**WHAT THE TASK ASKS**:
Format every line of the records below as a JSON list of strings, one string per line, leaving out blank lines.

— begin PROVIDED DATA —

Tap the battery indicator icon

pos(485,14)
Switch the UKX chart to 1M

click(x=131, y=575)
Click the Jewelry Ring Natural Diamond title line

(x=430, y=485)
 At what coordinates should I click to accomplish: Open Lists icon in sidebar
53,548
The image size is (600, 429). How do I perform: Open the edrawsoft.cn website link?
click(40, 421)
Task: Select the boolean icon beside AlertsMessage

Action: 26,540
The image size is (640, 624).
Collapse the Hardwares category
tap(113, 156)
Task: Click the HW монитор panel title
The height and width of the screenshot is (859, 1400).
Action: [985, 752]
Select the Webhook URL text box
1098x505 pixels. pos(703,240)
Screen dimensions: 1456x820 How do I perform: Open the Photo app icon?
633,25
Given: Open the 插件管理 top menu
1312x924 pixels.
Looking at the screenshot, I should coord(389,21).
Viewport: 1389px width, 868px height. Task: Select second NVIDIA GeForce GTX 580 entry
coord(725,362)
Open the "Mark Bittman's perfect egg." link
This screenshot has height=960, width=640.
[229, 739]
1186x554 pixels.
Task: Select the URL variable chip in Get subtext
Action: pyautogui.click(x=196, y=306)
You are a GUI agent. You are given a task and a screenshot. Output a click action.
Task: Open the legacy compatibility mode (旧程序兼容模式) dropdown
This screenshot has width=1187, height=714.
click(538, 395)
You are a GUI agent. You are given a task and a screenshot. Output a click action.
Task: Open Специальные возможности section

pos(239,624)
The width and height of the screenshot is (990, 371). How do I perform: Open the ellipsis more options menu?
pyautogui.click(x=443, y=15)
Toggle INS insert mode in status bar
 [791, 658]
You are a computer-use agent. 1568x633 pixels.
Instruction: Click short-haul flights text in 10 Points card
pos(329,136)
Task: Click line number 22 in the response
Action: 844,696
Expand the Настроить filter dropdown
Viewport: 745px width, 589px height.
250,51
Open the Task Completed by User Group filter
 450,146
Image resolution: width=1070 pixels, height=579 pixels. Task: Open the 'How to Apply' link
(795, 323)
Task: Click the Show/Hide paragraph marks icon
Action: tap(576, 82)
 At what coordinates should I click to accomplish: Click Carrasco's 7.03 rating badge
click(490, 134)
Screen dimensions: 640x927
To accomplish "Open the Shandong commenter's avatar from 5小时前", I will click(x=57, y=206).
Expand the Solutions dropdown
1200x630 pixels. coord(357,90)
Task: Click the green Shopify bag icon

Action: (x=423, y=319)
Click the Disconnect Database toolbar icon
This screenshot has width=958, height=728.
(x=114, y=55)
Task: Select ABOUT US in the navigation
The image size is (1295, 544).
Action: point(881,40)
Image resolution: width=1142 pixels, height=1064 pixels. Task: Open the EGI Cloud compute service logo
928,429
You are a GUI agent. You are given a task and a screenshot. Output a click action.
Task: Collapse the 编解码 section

— end PROVIDED DATA —

**THE ANSWER**:
[
  "Tap the battery indicator icon",
  "pos(485,14)",
  "Switch the UKX chart to 1M",
  "click(x=131, y=575)",
  "Click the Jewelry Ring Natural Diamond title line",
  "(x=430, y=485)",
  " At what coordinates should I click to accomplish: Open Lists icon in sidebar",
  "53,548",
  "The image size is (600, 429). How do I perform: Open the edrawsoft.cn website link?",
  "click(40, 421)",
  "Task: Select the boolean icon beside AlertsMessage",
  "Action: 26,540",
  "The image size is (640, 624).",
  "Collapse the Hardwares category",
  "tap(113, 156)",
  "Task: Click the HW монитор panel title",
  "The height and width of the screenshot is (859, 1400).",
  "Action: [985, 752]",
  "Select the Webhook URL text box",
  "1098x505 pixels. pos(703,240)",
  "Screen dimensions: 1456x820 How do I perform: Open the Photo app icon?",
  "633,25",
  "Given: Open the 插件管理 top menu",
  "1312x924 pixels.",
  "Looking at the screenshot, I should coord(389,21).",
  "Viewport: 1389px width, 868px height. Task: Select second NVIDIA GeForce GTX 580 entry",
  "coord(725,362)",
  "Open the \"Mark Bittman's perfect egg.\" link",
  "This screenshot has height=960, width=640.",
  "[229, 739]",
  "1186x554 pixels.",
  "Task: Select the URL variable chip in Get subtext",
  "Action: pyautogui.click(x=196, y=306)",
  "You are a GUI agent. You are given a task and a screenshot. Output a click action.",
  "Task: Open the legacy compatibility mode (旧程序兼容模式) dropdown",
  "This screenshot has width=1187, height=714.",
  "click(538, 395)",
  "You are a GUI agent. You are given a task and a screenshot. Output a click action.",
  "Task: Open Специальные возможности section",
  "pos(239,624)",
  "The width and height of the screenshot is (990, 371). How do I perform: Open the ellipsis more options menu?",
  "pyautogui.click(x=443, y=15)",
  "Toggle INS insert mode in status bar",
  " [791, 658]",
  "You are a computer-use agent. 1568x633 pixels.",
  "Instruction: Click short-haul flights text in 10 Points card",
  "pos(329,136)",
  "Task: Click line number 22 in the response",
  "Action: 844,696",
  "Expand the Настроить filter dropdown",
  "Viewport: 745px width, 589px height.",
  "250,51",
  "Open the Task Completed by User Group filter",
  " 450,146",
  "Image resolution: width=1070 pixels, height=579 pixels. Task: Open the 'How to Apply' link",
  "(795, 323)",
  "Task: Click the Show/Hide paragraph marks icon",
  "Action: tap(576, 82)",
  " At what coordinates should I click to accomplish: Click Carrasco's 7.03 rating badge",
  "click(490, 134)",
  "Screen dimensions: 640x927",
  "To accomplish \"Open the Shandong commenter's avatar from 5小时前\", I will click(x=57, y=206).",
  "Expand the Solutions dropdown",
  "1200x630 pixels. coord(357,90)",
  "Task: Click the green Shopify bag icon",
  "Action: (x=423, y=319)",
  "Click the Disconnect Database toolbar icon",
  "This screenshot has width=958, height=728.",
  "(x=114, y=55)",
  "Task: Select ABOUT US in the navigation",
  "The image size is (1295, 544).",
  "Action: point(881,40)",
  "Image resolution: width=1142 pixels, height=1064 pixels. Task: Open the EGI Cloud compute service logo",
  "928,429",
  "You are a GUI agent. You are given a task and a screenshot. Output a click action.",
  "Task: Collapse the 编解码 section"
]